⟨

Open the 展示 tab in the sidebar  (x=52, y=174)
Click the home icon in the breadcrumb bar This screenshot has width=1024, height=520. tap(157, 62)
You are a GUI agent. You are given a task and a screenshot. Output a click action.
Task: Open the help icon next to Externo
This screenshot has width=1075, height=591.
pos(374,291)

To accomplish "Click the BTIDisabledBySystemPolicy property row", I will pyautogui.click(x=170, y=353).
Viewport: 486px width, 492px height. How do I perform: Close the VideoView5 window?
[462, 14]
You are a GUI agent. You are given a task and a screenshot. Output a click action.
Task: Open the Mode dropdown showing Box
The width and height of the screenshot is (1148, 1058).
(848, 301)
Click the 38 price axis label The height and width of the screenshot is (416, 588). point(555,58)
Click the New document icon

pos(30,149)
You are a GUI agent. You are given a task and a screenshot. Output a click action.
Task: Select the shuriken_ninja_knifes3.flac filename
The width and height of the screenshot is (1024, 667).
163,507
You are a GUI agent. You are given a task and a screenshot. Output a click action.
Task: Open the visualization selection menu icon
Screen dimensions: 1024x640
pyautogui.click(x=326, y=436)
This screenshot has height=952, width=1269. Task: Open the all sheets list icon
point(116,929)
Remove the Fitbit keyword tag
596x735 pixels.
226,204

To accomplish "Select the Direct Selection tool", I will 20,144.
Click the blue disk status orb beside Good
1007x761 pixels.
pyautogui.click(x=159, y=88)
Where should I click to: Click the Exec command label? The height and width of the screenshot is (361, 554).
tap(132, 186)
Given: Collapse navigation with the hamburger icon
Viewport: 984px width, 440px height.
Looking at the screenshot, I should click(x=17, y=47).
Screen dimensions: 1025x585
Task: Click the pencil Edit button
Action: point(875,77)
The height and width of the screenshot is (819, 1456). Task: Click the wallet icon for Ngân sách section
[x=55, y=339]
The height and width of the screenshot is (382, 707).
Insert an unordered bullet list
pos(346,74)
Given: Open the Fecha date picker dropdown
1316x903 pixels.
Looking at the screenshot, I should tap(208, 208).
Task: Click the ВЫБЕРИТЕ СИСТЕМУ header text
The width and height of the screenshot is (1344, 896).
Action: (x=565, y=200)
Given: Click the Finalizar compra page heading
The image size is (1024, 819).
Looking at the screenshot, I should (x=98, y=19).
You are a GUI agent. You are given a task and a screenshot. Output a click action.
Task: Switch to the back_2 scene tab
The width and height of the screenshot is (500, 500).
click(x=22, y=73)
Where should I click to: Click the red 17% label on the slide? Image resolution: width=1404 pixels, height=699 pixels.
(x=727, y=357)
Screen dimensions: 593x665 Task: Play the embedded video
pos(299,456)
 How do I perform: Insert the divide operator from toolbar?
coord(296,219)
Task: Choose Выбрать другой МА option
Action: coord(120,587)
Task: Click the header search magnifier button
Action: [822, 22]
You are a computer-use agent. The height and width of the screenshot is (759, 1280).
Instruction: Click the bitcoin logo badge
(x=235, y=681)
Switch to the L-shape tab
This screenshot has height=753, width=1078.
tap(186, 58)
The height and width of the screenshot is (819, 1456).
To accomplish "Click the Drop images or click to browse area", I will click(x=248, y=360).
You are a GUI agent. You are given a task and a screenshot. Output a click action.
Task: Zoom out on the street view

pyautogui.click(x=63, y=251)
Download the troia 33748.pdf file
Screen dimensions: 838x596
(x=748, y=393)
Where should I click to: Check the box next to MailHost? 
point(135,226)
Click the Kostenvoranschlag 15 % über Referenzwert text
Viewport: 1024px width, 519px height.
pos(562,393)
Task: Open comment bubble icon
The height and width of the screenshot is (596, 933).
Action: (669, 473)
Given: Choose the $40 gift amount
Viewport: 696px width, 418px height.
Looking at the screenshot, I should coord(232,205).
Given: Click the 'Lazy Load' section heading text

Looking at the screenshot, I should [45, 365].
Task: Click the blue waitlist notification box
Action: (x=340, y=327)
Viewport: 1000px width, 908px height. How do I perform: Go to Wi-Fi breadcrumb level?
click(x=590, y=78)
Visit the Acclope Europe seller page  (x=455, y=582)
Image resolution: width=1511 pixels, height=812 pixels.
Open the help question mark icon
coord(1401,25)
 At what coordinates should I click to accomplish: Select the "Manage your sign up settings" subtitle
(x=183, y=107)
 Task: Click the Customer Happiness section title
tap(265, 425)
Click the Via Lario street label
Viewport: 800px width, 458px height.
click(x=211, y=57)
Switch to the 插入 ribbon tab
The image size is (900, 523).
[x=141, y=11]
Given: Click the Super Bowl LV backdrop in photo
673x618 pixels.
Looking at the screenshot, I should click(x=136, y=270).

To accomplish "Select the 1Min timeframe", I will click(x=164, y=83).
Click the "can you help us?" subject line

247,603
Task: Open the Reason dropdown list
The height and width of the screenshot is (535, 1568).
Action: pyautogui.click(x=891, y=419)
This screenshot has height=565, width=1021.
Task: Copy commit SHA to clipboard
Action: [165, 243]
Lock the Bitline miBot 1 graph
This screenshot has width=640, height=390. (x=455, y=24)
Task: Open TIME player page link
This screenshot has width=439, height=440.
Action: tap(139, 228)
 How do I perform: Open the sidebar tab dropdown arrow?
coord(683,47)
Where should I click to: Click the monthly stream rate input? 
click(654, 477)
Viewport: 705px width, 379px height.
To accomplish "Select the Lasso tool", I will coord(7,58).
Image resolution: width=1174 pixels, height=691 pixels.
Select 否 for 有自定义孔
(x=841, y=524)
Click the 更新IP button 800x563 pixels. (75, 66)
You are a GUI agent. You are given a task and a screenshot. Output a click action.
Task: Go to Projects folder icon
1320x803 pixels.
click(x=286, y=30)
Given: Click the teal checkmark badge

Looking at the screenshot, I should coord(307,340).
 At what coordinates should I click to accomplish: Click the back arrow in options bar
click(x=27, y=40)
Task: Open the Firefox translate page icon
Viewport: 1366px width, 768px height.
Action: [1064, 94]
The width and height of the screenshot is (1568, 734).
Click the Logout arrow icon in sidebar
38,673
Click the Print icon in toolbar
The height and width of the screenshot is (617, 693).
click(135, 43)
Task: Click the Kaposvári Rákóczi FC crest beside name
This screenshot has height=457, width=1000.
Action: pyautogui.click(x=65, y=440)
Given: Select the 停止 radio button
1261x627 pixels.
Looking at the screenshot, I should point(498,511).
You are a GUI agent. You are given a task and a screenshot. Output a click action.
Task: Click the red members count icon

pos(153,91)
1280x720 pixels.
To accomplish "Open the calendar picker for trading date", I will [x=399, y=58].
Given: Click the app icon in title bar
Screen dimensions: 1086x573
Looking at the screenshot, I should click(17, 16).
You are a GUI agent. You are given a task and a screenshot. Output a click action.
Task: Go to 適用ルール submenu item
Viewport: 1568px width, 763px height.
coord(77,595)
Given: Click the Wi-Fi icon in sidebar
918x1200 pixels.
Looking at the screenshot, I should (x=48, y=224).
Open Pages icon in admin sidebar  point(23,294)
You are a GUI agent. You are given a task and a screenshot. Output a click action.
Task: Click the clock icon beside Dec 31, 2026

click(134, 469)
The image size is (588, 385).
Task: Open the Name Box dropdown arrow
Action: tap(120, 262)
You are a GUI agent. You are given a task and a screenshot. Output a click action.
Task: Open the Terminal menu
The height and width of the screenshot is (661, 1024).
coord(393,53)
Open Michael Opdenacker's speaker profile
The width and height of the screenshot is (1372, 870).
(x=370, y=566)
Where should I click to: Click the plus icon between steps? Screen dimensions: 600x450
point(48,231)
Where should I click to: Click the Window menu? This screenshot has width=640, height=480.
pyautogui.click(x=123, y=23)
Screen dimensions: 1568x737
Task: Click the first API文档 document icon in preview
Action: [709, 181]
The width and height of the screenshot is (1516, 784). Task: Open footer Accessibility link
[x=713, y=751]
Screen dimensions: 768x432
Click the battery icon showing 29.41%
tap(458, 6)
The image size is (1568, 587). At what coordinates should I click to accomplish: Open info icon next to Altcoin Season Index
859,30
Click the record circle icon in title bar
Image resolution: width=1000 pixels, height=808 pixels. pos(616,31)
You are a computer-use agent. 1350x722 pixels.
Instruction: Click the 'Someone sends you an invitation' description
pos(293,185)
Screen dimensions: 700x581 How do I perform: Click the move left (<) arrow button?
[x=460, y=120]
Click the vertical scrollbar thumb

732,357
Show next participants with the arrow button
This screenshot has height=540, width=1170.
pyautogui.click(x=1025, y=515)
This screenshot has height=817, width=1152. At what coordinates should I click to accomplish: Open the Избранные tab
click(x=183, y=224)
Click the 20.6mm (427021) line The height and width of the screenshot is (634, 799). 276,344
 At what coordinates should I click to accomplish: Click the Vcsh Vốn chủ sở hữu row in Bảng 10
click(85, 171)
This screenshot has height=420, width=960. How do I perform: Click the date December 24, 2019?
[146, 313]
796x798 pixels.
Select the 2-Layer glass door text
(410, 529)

⟩

EXERCISE PROMPT » Show, from the listing above, each line that contains the word "picker".

WRITTEN ANSWER »
Given: Open the Fecha date picker dropdown
To accomplish "Open the calendar picker for trading date", I will [x=399, y=58].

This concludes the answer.